小雛先輩!? まさか今頃、気がついたんですか!?
それを見た俺もなぜかダメージを受ける。
「ねぇ、見て。あそこずっといちゃついてない?」
「いやいや。私は最初からあると思ってましたよ」
「小雛ゆかり、意外と満更でもない説」
「なーんだ。小雛ゆかりもちゃんと私たちと同じところあるんじゃん!」
「はわわ、照れたあくあ様の表情や仕草がたくさん見れて嬉しいです!!」
「これだけでも文化祭に来た価値があったわ」
「ぐへへ! 掲示板に書き込んだろ!」
あれ? なんかみんなずっとこっち見てない?
みんな、早く食べなきゃアイスが溶けちゃうよ。それに店員さんも、こっちばかり見てないで仕事して!!

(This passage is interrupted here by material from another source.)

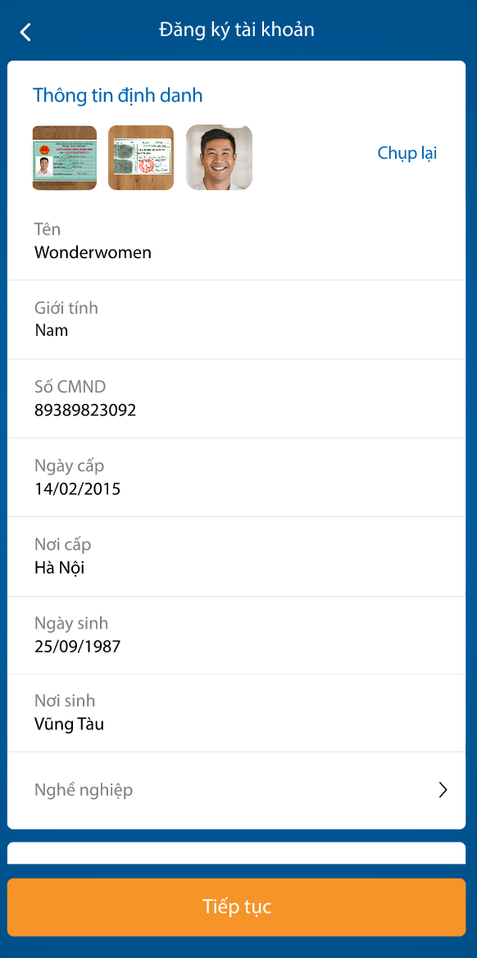Click the Giới tính label text
Image resolution: width=477 pixels, height=958 pixels.
click(x=66, y=307)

周囲の視線に気がついて恥ずかしなくなった俺は、さっさと終わらせるために黙々と食べ始める。
「ちょっと、あんた。私の分まで食べないでよ!!」
謎に対抗心を燃やした小雛先輩は、俺と奪い合うようにしてパフェを食べる。
なんか俺の知ってるカップルパフェの食べ方と違う気がするけど、まぁ、いっか……。
最後も競い合うようにして一心不乱にジュースを飲んだ俺達は、さっさと会計を済ませてお店を出た。